Siamo ormai agli sgoccioli dell’anno 2020 e, anzi, per usare una similitudine motoristica si potrebbe dire che siamo ormai alle ultime curve dell’ultimo gran premio della stagione, quindi il momento adatto per tirare le somme di ciò che è stato quest’anno per quel che riguarda il motorsport.
Chiaramente il virus Covid-19 ha influito pesantemente sulla scena motoristica mondiale, e i vari campionati son dovuti correre ai ripari accorciando e aggiustando alla meno peggio le loro trasferte in giro per il globo; in Formula 1 ad esempio abbiamo visto il ritorno di circuiti storici come quello di Imola o l’esclusione di tracciati che eravamo abituati ormai a vedere da anni come quello di Interlagos, nel WRC invece abbiamo visto l’inclusione del “Rally di Monza” che fino all’anno scorso era prettamente un evento quasi “dimostrativo” seppur comunque con la partecipazione di piloti del calibro di Andreas Mikkelsen e Thierry Neuville, ormai mostri sacri della massima competizione rallystica.
Una cosa ha accomunato tutte queste modifiche, posticipazioni o cancellazioni; l’assenza di pubblico sugli spalti, un qualcosa che non si vedeva da anni o che forse non si è mai visto da quando le prime automobili hanno cominciato a darsi battaglia sulle polverose strade di inizio novecento, questo ha costretto i fans ad attaccarsi al televisore e ai tablet per tifare i propri piloti la domenica pomeriggio.
Un’annata davvero particolare che gli appassionati difficilmente dimenticheranno, ma una domanda sorge spontanea; tutto il male vien sol per nuocere?

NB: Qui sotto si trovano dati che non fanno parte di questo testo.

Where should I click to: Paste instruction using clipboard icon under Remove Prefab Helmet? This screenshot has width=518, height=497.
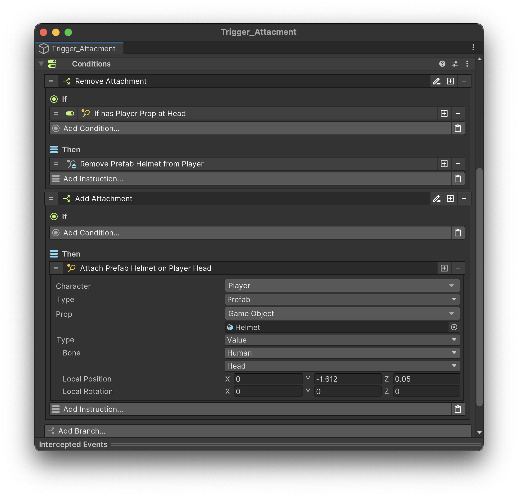tap(458, 179)
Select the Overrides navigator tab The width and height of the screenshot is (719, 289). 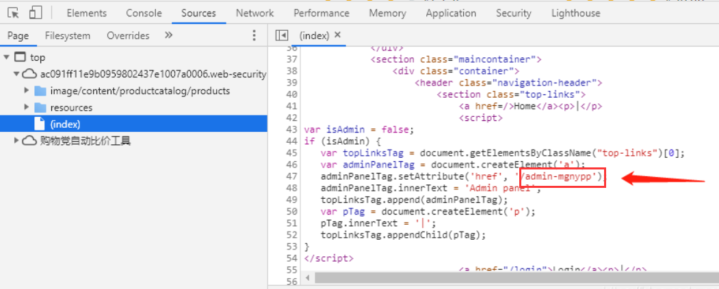[x=128, y=36]
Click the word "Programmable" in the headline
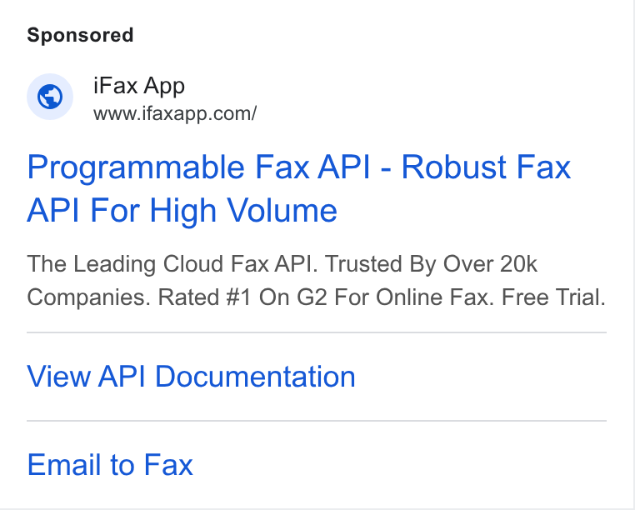 pyautogui.click(x=136, y=168)
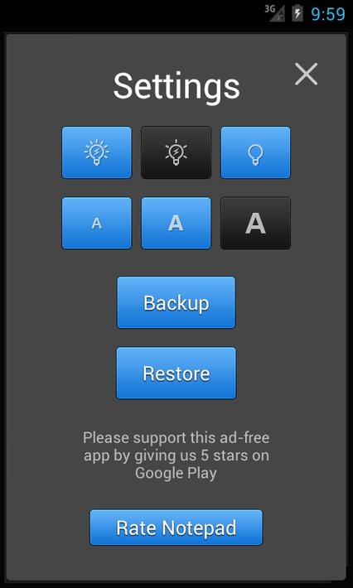Open Rate Notepad on Google Play
This screenshot has height=588, width=353.
click(176, 528)
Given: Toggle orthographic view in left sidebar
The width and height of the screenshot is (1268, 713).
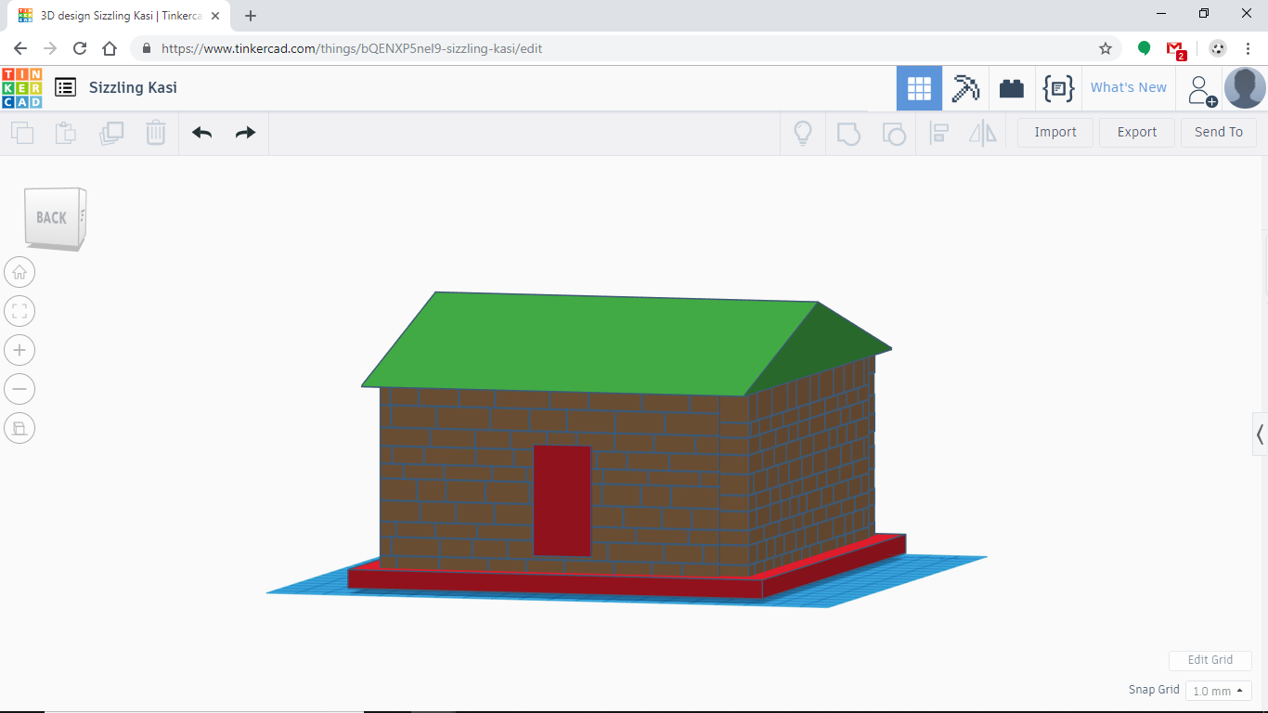Looking at the screenshot, I should point(19,427).
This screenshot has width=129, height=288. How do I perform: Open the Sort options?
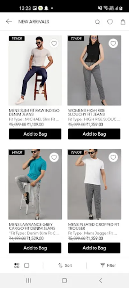[x=65, y=265]
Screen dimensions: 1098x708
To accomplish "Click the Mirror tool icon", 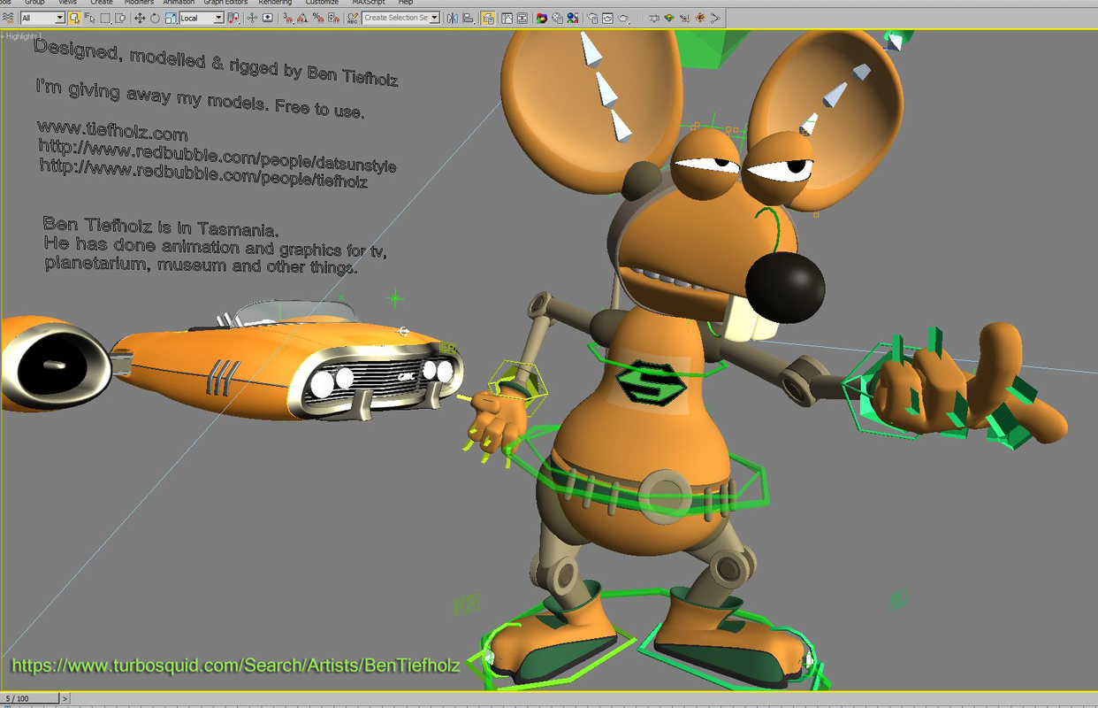I will pos(451,17).
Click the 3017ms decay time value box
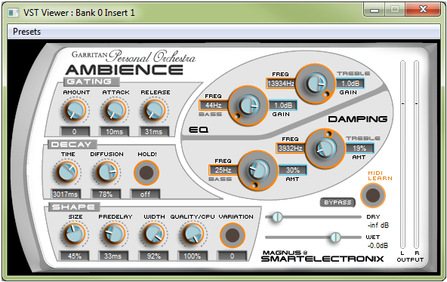Screen dimensions: 447x282 [x=65, y=194]
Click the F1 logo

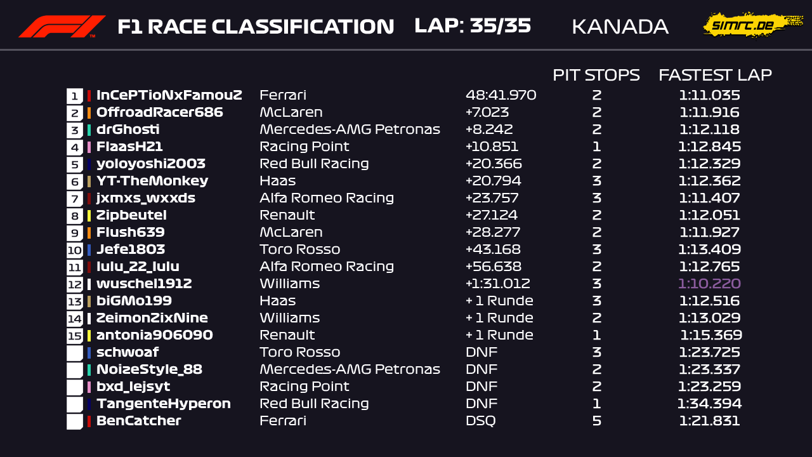pos(62,26)
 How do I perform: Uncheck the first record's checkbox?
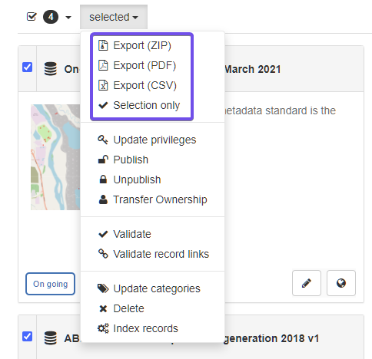(x=27, y=68)
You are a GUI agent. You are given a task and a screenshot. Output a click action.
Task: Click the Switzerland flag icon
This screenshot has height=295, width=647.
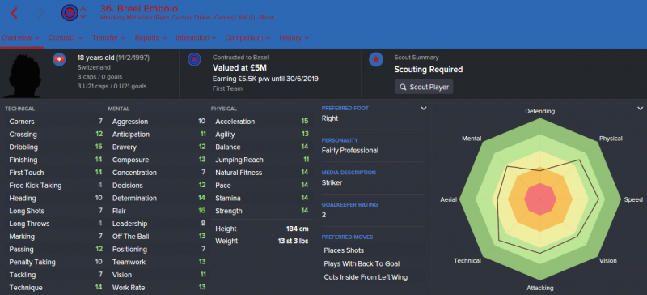[59, 60]
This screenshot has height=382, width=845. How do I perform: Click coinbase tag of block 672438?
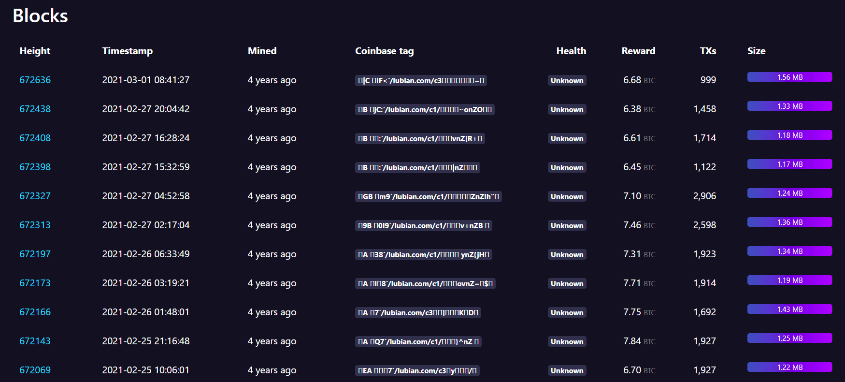[425, 109]
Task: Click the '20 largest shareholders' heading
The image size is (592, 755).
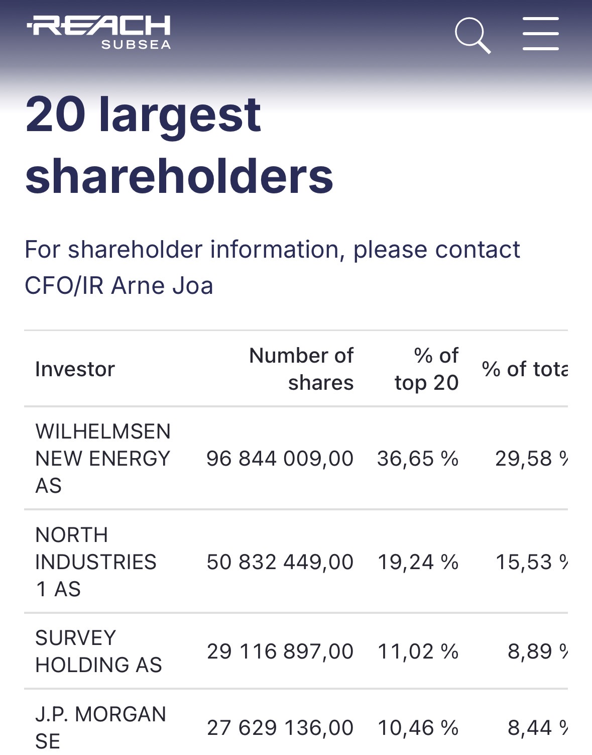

Se ci fermiamo ad analizzare ciò che è successo in realtà forse questa stagione è stata una tra le più elettrizzanti degli ultimi anni, con scuderie e piloti quasi catapultati in una realtà a cui nessuno era più abituato, ovvero trovarsi ad affrontare gare su circuiti su cui non si correva da ormai più di un decennio quindi con la possibilità di testare la macchina in pista solo nel weekend creando di fatto una situazione di cosiddetto “hype” tra tutti gli appassionati , hype che poi (purtroppo) non si è sempre concretizzato ma ha dato vita a qualche colpo di scena inaspettato come ad esempio in F1 i podi di giovani piloti come Norris o Ocon, la pole position di Stroll in Turchia o il colpo di scena del pit stop di Russell che sostituiva un Hamilton positivo al covid ma già campione del mondo o, parlando di rally, un Umberto Scandola che si ritrova in prima posizione alla fine di una prova speciale davanti a piloti ben più accreditati che fino all’ultimo evento si contendevano la corona iridata facendo ritornare un Italiano in testa dopo più di una decade.
Insomma i colpi di scena non sono affatto mancati quest’anno nonostante i nomi dei vincitori dei vari campionati maggiori siano stati gli stessi che leggiamo da svariati anni, questo forse ci fa anche riflettere che il motorsport non ha bisogno di arrivare ad avere 25 eventi a stagione o ricorrere a regole “da videogame” per poter essere interessante ed avvincente ma probabilmente basta qualche circuito vecchia scuola e qualche click di telemetria in meno per poter creare gare spettacolari e risvegliare l’amore per le corse automobilistiche che purtroppo ultimamente è un po’ scemato complici probabilmente le gare a risultato scontato e forse anche un interesse da parte dei media tricolori un po’ troppo superficiale e approssimativo.
In sintesi un 2020 che faticheremo a scordare in tutti i sensi e, che per mille ragioni, ci fa scalpitare nervosamente per schiacciare il pedale dell’ acceleratore per portarci sulla griglia di partenza del 2021 e vedere se la FIA ci riserverà qualche sorpresa, si comincia già fra qualche settimana sulle sabbiose terre dell’Arabia Saudita con l’edizione numero 43 della Dakar dove Carlos Sainz difenderà il titolo di campione nella categoria automobili, mentre il figlio del “Matador” fra qualche mese si ritroverà al via di un Gran Premio al volante di una Ferrari al fianco del monegasco Charles Leclerc.
La stagione è finita ma l ‘hype è appena cominciato!